We thank Dr. Atamanalp for his comments1 on our paper “Clinical outcomes of sigmoid colon volvulus: identification of the factors associated with successful endoscopic detorsion.”2
We read with interest their studies by Atamanalp, in which the authors evaluated the clinical features in many patients with sigmoid volvulus (SV).3,4,5 Particularly, Atamanalp demonstrated that there were 3 important factors causing unsuccessful endoscopic detorsion; a prolonged symptom period (≥24 hours), the presence of an over-rotation (volvulus degree ≥360°), and the co-occurrence of ileosigmoid knotting (ISK).

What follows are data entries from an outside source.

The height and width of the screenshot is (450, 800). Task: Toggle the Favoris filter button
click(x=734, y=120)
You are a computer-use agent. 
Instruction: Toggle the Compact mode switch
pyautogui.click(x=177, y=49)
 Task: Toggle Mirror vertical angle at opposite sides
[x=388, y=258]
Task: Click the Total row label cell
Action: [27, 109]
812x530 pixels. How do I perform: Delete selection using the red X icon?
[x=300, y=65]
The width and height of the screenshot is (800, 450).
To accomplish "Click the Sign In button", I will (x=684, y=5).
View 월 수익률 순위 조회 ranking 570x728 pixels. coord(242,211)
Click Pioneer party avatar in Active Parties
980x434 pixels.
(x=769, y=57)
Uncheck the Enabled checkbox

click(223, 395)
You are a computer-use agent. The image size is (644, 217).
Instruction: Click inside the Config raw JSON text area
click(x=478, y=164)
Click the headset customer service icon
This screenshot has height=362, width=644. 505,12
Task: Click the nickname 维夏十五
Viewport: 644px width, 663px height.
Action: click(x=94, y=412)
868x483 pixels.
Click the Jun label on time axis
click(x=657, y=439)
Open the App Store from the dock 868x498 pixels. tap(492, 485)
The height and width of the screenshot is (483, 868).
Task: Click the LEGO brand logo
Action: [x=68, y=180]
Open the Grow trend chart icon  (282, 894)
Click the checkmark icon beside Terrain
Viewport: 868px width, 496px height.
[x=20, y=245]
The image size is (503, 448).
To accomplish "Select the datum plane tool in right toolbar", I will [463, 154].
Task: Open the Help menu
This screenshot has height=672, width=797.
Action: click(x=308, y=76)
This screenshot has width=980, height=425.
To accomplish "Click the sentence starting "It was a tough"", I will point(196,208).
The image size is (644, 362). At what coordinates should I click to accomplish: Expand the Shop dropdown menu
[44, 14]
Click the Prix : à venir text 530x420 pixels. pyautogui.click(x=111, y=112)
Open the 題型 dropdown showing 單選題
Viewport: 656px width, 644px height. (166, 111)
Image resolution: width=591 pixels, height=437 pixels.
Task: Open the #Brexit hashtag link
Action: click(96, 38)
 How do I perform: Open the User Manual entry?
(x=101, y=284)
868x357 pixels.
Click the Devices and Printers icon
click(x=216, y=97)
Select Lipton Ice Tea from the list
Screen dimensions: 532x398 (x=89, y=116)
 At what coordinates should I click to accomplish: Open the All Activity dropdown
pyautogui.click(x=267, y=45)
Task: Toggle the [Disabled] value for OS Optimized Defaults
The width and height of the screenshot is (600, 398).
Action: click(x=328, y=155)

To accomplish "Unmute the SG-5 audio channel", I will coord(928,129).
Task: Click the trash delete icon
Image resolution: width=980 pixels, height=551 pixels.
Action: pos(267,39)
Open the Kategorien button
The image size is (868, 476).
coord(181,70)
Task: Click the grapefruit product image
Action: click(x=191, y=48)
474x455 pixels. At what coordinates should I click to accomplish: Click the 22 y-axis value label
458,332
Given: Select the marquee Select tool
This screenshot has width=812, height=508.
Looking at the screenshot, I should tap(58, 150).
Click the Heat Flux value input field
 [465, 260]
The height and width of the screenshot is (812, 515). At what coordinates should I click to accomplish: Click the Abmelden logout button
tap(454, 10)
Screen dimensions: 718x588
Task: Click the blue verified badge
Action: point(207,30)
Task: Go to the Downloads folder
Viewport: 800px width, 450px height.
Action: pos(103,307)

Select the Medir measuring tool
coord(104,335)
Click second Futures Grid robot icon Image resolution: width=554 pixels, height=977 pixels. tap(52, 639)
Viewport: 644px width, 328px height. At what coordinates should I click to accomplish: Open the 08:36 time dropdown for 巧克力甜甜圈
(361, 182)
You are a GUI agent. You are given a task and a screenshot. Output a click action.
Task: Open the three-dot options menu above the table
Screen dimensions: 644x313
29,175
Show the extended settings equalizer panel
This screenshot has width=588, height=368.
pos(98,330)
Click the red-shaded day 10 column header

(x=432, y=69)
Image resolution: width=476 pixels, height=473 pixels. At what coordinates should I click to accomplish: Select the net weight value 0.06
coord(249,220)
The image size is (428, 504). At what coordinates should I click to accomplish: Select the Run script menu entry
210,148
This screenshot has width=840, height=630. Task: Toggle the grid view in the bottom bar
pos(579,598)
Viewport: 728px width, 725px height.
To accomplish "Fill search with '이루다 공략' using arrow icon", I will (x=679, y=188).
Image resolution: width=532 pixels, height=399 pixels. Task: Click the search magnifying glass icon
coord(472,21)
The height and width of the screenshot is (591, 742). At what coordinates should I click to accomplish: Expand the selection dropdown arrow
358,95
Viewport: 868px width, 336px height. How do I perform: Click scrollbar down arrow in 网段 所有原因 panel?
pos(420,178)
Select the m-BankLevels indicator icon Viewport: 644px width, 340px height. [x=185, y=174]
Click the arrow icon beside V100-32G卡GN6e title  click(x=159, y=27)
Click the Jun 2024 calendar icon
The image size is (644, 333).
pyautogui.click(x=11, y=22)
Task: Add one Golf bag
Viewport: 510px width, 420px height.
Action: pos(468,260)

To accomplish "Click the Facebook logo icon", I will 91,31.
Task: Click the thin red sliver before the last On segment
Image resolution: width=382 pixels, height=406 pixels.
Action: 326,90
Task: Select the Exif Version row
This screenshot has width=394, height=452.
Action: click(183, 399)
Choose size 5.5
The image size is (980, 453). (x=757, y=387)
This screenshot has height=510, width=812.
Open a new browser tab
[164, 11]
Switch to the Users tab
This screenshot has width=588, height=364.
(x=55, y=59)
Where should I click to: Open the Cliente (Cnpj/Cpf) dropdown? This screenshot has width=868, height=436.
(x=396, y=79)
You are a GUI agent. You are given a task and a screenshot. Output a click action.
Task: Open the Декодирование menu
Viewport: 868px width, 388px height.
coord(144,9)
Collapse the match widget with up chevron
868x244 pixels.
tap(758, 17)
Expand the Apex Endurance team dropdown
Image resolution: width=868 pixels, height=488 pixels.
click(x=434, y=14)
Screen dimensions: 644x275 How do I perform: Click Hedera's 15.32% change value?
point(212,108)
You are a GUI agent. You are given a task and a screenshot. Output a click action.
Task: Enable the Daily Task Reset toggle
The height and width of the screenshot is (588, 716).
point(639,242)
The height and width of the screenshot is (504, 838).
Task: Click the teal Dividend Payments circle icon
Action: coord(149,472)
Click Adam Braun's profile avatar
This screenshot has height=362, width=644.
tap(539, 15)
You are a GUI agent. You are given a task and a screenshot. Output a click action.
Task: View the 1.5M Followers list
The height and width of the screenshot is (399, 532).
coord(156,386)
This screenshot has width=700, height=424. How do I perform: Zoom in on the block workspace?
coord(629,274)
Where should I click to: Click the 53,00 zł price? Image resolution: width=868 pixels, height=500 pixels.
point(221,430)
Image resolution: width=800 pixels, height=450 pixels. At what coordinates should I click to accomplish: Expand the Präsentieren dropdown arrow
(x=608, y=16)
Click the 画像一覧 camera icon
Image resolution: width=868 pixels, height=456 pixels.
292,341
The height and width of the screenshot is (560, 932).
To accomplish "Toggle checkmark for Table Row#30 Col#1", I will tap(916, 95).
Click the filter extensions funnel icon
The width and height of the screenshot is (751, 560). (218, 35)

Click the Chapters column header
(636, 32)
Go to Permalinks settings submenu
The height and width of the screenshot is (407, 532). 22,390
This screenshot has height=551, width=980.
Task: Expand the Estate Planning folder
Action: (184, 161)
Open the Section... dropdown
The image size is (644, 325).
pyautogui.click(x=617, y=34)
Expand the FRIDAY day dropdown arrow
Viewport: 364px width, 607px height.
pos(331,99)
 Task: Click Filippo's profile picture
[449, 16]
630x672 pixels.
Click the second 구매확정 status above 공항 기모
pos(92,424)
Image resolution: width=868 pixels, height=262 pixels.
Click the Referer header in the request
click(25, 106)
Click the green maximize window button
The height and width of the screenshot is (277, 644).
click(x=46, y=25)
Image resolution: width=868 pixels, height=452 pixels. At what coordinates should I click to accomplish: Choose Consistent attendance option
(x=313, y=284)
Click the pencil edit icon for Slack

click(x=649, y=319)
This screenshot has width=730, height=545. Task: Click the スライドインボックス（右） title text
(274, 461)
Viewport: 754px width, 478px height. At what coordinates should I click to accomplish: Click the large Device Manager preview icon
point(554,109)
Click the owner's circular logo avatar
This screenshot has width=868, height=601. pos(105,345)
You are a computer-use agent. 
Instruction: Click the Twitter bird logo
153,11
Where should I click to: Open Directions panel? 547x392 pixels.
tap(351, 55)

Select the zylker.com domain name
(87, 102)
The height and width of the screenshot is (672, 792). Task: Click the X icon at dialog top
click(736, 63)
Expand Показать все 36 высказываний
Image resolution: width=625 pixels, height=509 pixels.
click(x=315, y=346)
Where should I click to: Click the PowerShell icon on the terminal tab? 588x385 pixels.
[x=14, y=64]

With regard to the factors pointed out by Atamanalp, we re-evaluated the clinical features of patients in our study. First, The proportion of prolonged symptom period (≥24 hours) in possible detorsion group and in impossible detorsion group were 30.8% (4/13) and 50.0% (4/8). Second, the presence or absence of an over-rotation (volvulus degree ≥360°) in all the cases were evaluated by CT. CT examinations were performed in all the 21 cases, and 9 cases showed the findings of over-rotation. The proportion of the cases with the findings of over-rotation in possible detorsion group and in impossible detorsion group were 30.8% (4/13) and 62.5% (5/8). In addition, we overviewed all the CT findings and the operative records. There were no cases presenting ISK in our study.
Taken together, our additional investigation showed that prolonged symptom period and over-rotation might be involved in unsuccessful endoscopic detorsion of SV patients. Unfortunately, our study was underpowered to demonstrate the significant difference of these factors between endoscopically successful and unsuccessful cases because of a small sample size.
In summary, we agree with Atamanalp's comments and lead to our concluding remark that in clinical practice, we should deliberately observe several factors, which was suggested by our group and Atamanalp, to approach the better clinical outcome of SV patients.